I wonder if they'll look at whether activity stayed constant over the 12 days, or changed over that time.

Interesting. I think other studies generally average over the seven days (I think it's usually that, not 14 days, in these studies) and do not break down the changes across the time period. Or maybe they do?

 

[Snow Leopard]

Do actigraphs accrue a time-based data log that can subsequently be analysed / graphed, as their name suggests?

That is the goal, yes.

 

[Andy]

Trial By Error: Dutch CBT Trial Targets “Dysfunctional Beliefs About Fatigue” in Long Covid Patients

"So the intervention addresses all the mechanisms through which patients, per the investigators, are bringing this fatigue on themselves. Neat! However, it is important to note that the protocol presents no evidence that the fatigue experienced by Covid-19 patients has anything to do with “dysfunctional beliefs about fatigue,” “perceived low social support,” “fears and worries regarding COVID-19,” or the other itemized factors. These speculations are apparently based on the beliefs of the researchers. Since they favorably cite results from the discredited PACE trial as part of the evidence base, their judgement can be questioned."

https://www.virology.ws/2022/01/07/...beliefs-about-fatigue-in-long-covid-patients/

 

[ME/CFS Skeptic]

It's rather misleading that the title states this is a controlled randomised trial.

Patients in the control group receive no intervention from the researchers but only the standard medical care they manage to gather themselves from their treating physicians, GP or other therapists. So the care, attention and contact time of CBT therapists isn't controlled for at all and could explain any improvements the trial might show, given that all listed primary and secondary outcomes measures are subjective measurements (actigraphy is mentioned but it is not clear if it will be used as an outcome measures or a mediation variable)

As @Arvo clarified, the website describes Fit after COVID (CBT) as the intervention while the other group is explicitly described as the control group. The website claims that they already know CBT is effective for fatigue, that they hope it will also work for patients with long COVID. Patients in the control group will receive the intervention after the trial ends.

Clearly this is a very biased way of setting up a trial and it is not "controlled" in the way this term is normally used.
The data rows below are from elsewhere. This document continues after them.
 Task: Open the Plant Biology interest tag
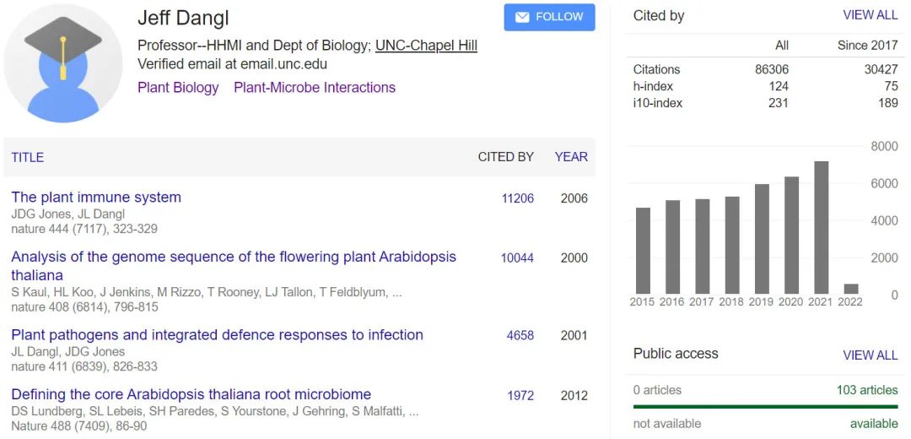(178, 88)
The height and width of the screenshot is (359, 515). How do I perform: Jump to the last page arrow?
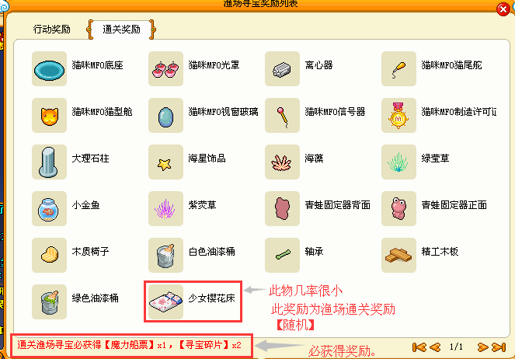[x=499, y=347]
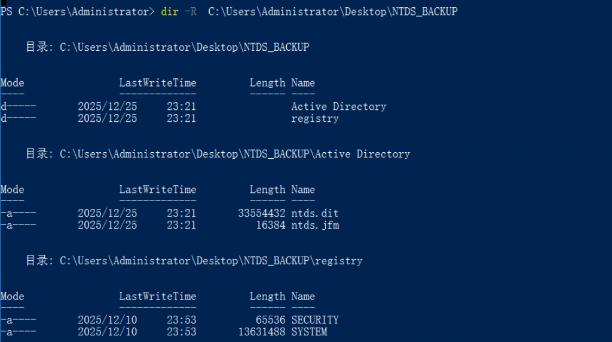The image size is (612, 342).
Task: Click the -R parameter in the command
Action: pos(190,12)
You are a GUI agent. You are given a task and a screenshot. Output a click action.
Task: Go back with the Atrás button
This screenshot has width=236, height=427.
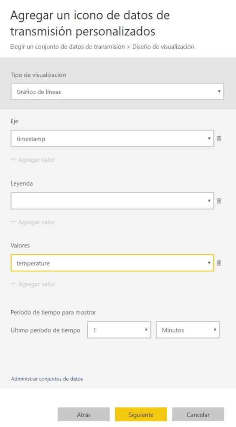(84, 415)
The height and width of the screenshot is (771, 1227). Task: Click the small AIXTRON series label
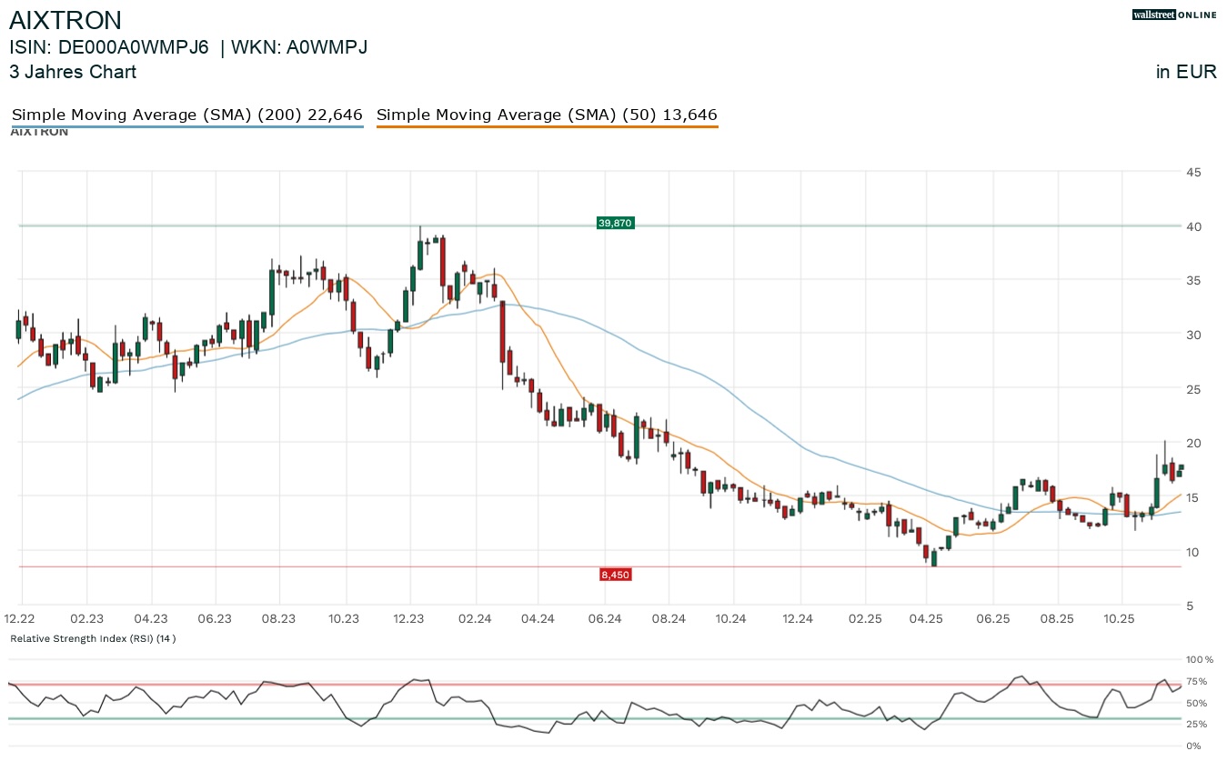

It is unclear how the trial could give us meaningful results.

 

[ME/CFS Skeptic]

Apparently, one has to pay €1065 to submit a letter to the journal to point out some of the problems with this trial.
https://trialsjournal.biomedcentral.com/about

 

[dave30th]

Clearly this is a very biased way of setting up a trial and it is not "controlled" in the way this term is normally used. It is unclear how the trial could give us meaningful results.

Exactly. it can't.

 

[dave30th]

(actigraphy is mentioned but it is not clear if it will be used as an outcome measures or a mediation variable)

Right. it's listed as an outcome but doesn't seem to be one of the formal outcome measurements, especially because they are using it only at end-of-treatment, not at the follow-up point.